Housing affordability concerns endure despite Budget provisions
The government is skirting around the housing affordability crisis with a quick Budget fix and continues to fail to address the most major issues including better reforms of the capital gains tax (CGT), and foreign investment limits, according to William Buck Chartered Accountants and Advisers.
Tax director and head of Tax Focus Group at William Buck Chartered Accountants and Advisers, Greg Travers, said the government has taken a ‘feather’ to fixing the housing crisis in last night’s Budget, which is unlikely to stem any of the major issues impacting affordability.
Travers said despite confirmation of tougher restrictions on the purchase of residential properties by foreign investors, the Budget had failed to account for proxy buying.
“Enforceability will be the biggest challenge as many of the rules are circumvented simply by having an Australian resident family member or associate buy the property on behalf of the non-resident,” he said.
“It is questionable how effective these measures will be in improving the supply of housing.”
While the First Home Super Savers Scheme would also aim to help locals get into the market with the offer of tax advantages of superannuation to build a deposit, Travers said the government had not given enough of a leg up.
“In a best case, a couple using this scheme will save an extra $12,000 over three years. That’s about one per cent to 1.5 per cent of the median Sydney and Melbourne property price,” he said.

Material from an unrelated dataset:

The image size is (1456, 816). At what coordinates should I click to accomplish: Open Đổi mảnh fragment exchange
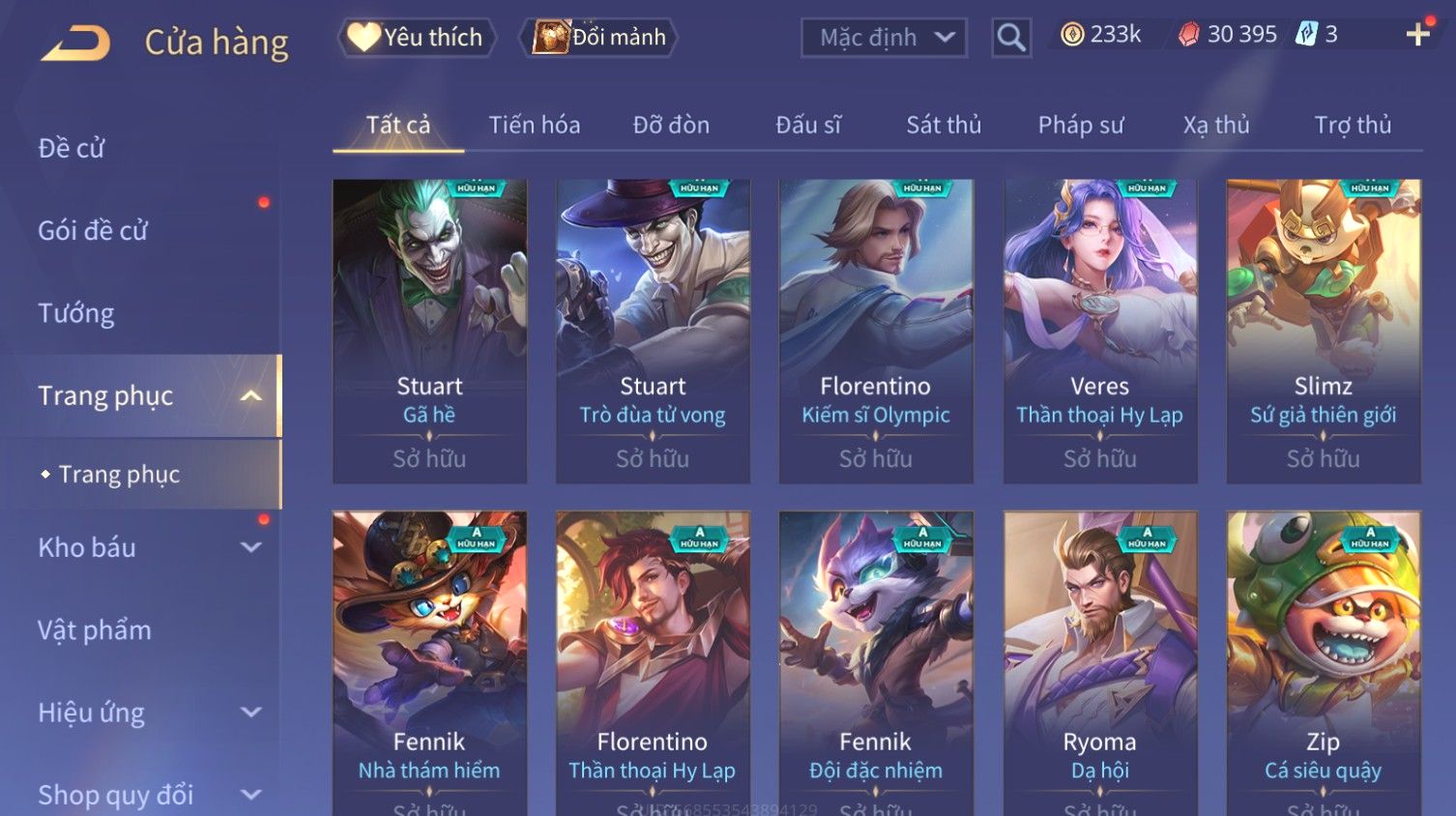tap(599, 38)
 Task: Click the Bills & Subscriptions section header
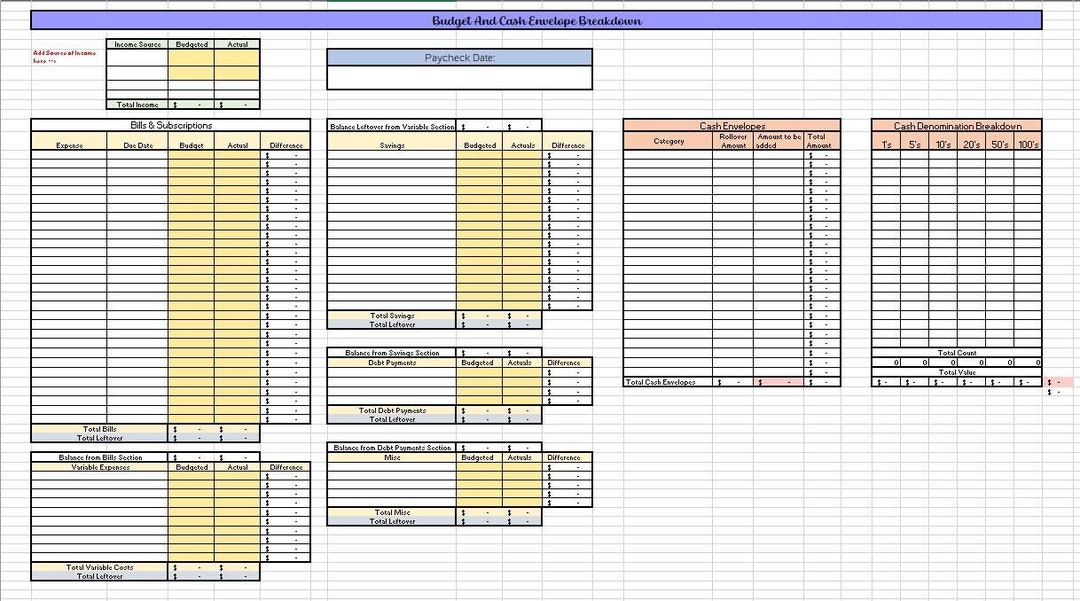[170, 124]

Singles who had used the scheme to save but moved in with a partner would also face major downsides.
“If a single individual who puts away money into their superannuation under this scheme then moves into a property with a partner who has already bought a house – they can lose their ability to access the scheme,” Travers said.
“This would then mean their money is essentially stuck in their super fund… they may have been better to have kept their savings outside of super.”
The two fundamental challenges of lower rental income and lower capital growth that warranted attention to encourage investment in affordable housing had also been overlooked. Traves said the increase on CGT from 50 per cent to 60 per cent for investments was not sustainable enough moving forward.
“The government should be looking to offer investors real tax concessions to encourage them to invest in affordable housing,” he said.